Умственное лакейство смердяковщины, этого незаконнорожденного отечественного нашего дитяти, родственно, как считал писатель, лакейству мысли угрюмых тупиц либерализма. Смердяковщина — это смрад, исходящий от больного срамной болезнью общества. Ладно, Дмитрий — его-то Смердяков глупее себя почитает, но даже и умник Иван презрительно отзывается о Смердякове как о вонючем лакее, — а ведь, может быть, ему-то, Смердякову, и придется еще сыграть не последнюю роль в судьбах всей семейки, а стало быть, и всей ненавистной ему, так называемой матушки-России.
Словом, завязался узелок романа. Торопиться Достоевский не хотел, переписывал отдельные сцены по пяти раз: никогда еще ни на одно из своих произведений, кажется, не смотрел так серьезно, как на это, будто оно последнее и нужно успеть все сказать, и сказать как следует. Хотя и рассчитывал тогда еще, да не то что рассчитывал, твердо надеялся — лет на десять впереди. Да, десяти, пожалуй, хватило бы, чтобы стать ему тем Достоевским, каким мечталось ему стать, каким — чувствовал он — было ему стать предназначено...
Многое должно было отразиться в истории этой семейки: от последних фактов злобы дня до библейской истории Авеля, невинно убиенного братом своим Каином; от газетной хроники до гамлетовского «быть или не быть»; от страстей шиллеровских братьев-разбойников до гётевской встречи Фауста с Мефистофелем; от современного терроризма до вечной истории воскресения души страданием; от искушения дьяволом Христа в пустыне до сегодняшних искушений народа кабаком и золотой мошной; от турецких зверств на Балканах до истории Иуды-предателя. Все должно было совместиться здесь: опыт собственной жизни и опыт человечества, образы спутников жизни и вечные литературные образы. В одном только Иване фантастически, а вместе с тем для Достоевского естественно мало-помалу сливались и совмещались и Каин, и Гамлет, и Фауст, и молодой Владимир Соловьев; в Дмитрии — история каторжного Ильинского и шиллеровского Карла Моора, черты натуры Аполлона Григорьева и... библейского Авеля. Но все это должно было еще переплавиться в горниле творческого воображения автора, чтобы сотворить то чудо, о котором мудрый сердцем старец Зосима скажет в самом романе так: «...В том-то и великое, что тут тайна, — что мимоидущий лик земной и вечная истина соприкоснулись тут вместе. Перед правдой земною совершается действие вечной правды».
Как никогда прежде, Достоевский на этот раз был доволен своей работой. Вот уже и глава «Исповедь горячего сердца» завершена и отредактирована, и она — одна из ключевых, в ней надеялся показать, какие бездны живут, какие трагедии свершаются в душе даже и «ничтожного», никчемного человечишки, о котором большинство близко знающих его людей только и смогут сказать: «Хам в офицерском чине».

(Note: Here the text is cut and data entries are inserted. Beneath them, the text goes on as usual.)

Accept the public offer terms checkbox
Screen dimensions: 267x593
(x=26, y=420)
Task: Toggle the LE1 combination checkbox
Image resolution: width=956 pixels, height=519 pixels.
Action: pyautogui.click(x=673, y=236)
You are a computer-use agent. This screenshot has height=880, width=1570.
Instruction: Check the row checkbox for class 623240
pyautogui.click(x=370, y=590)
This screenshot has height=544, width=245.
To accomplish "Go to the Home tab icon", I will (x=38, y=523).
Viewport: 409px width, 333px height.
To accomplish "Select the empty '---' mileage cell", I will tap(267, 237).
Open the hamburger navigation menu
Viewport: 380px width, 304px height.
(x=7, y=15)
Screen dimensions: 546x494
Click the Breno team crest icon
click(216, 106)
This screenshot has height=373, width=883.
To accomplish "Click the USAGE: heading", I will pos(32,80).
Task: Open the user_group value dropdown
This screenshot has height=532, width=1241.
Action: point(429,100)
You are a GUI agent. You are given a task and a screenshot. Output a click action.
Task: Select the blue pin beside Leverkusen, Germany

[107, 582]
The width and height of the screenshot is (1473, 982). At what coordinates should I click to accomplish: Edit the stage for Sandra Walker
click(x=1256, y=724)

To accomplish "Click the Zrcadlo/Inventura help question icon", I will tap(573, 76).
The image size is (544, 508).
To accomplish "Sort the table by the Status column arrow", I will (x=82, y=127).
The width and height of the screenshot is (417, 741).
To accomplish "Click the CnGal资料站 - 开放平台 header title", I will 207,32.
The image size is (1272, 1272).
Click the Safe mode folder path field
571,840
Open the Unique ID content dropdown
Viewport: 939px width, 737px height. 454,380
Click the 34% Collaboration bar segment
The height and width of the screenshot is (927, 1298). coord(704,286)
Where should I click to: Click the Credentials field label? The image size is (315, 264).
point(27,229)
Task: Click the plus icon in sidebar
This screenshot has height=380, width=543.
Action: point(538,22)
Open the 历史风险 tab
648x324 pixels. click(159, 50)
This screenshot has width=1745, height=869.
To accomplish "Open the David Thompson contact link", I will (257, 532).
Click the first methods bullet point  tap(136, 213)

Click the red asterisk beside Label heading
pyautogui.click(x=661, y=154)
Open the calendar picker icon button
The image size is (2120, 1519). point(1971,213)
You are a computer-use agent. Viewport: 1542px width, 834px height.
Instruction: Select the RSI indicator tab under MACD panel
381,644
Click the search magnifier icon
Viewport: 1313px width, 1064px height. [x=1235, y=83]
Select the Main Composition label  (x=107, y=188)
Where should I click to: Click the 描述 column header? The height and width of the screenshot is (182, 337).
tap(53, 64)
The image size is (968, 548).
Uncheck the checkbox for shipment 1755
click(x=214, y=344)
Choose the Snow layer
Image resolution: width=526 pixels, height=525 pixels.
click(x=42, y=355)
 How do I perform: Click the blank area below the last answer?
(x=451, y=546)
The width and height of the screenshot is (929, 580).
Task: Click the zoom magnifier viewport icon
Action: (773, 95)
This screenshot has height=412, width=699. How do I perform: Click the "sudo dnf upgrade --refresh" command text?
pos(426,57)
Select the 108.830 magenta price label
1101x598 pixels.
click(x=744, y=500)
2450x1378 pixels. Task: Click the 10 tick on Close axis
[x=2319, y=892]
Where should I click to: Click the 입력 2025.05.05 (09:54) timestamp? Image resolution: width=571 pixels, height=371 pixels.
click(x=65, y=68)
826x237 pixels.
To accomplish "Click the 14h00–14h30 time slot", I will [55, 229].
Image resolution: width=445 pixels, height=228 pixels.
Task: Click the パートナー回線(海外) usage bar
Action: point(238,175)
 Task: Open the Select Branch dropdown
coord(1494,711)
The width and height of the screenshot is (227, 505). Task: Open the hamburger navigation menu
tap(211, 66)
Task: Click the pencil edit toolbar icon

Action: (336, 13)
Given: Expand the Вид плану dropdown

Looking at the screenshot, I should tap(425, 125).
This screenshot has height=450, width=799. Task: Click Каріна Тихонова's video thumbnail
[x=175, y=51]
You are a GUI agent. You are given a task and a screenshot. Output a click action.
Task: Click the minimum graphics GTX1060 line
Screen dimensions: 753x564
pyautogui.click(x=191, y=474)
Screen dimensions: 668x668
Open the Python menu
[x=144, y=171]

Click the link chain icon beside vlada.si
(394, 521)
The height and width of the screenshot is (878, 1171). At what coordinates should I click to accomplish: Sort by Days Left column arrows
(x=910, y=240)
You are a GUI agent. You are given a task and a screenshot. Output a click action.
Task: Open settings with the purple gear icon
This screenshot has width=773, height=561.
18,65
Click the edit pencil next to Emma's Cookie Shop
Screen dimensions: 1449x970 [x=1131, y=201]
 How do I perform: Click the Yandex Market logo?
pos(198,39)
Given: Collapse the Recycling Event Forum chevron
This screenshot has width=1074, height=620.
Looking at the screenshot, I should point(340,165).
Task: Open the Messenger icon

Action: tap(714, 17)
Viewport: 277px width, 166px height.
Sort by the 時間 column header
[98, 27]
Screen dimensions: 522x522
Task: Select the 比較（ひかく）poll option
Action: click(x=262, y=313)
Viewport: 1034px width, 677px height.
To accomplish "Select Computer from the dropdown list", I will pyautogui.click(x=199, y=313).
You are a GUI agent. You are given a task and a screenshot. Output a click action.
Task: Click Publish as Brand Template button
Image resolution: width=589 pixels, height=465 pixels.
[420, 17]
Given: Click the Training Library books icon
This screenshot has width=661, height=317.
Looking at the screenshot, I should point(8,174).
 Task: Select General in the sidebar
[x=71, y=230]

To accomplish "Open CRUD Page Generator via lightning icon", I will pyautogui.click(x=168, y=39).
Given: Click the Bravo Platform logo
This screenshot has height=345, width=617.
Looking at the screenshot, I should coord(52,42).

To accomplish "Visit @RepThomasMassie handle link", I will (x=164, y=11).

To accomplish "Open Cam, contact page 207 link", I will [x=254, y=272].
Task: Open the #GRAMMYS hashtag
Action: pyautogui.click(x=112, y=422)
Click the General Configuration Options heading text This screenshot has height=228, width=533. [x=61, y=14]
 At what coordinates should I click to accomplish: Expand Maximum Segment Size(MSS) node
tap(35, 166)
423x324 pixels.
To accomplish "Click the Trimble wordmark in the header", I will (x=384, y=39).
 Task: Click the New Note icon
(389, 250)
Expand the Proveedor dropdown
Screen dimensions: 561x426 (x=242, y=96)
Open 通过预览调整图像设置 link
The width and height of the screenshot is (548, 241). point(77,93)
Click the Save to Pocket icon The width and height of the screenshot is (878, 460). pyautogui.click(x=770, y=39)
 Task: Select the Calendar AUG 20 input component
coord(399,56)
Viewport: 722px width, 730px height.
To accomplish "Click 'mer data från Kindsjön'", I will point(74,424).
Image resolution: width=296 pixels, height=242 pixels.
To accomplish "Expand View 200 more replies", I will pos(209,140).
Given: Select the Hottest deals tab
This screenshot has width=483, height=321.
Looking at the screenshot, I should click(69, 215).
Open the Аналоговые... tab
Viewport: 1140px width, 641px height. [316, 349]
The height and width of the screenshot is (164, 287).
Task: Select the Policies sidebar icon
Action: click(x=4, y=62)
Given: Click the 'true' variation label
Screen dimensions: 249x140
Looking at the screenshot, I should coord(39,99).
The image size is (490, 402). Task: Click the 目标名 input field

«Страшно много человеку на земле терпеть, страшно много ему бед! — открывается вдруг брату Алеше гуляка и забулдыга Дмитрий, а ведь казалось, и всего-то несколько страниц назад — ни о чем-то другом, кроме Грушенькиного «изгиба» да папашиных, утаенных от него денежек, он и помыслить и почувствовать не способен был. — Не думай, что я всего только хам в офицерском чине, который пьет коньяк и развратничает... Пусть я проклят, пусть я низок и подл, но пусть и я целую край той ризы, в которую облекается Бог мой; пусть я иду в то же самое время вслед за чертом, но я все-таки и твой сын, Господи, и люблю тебя, и ощущаю радость, без которой нельзя миру стоять и быть... Красота — это страшная и ужасная вещь! Страшная, потому что неопределимая, а определить нельзя, потому что Бог задал одни загадки. Тут берега сходятся, тут все противоречия вместе живут... Тут дьявол с Богом борется, а поле битвы — сердца людей...»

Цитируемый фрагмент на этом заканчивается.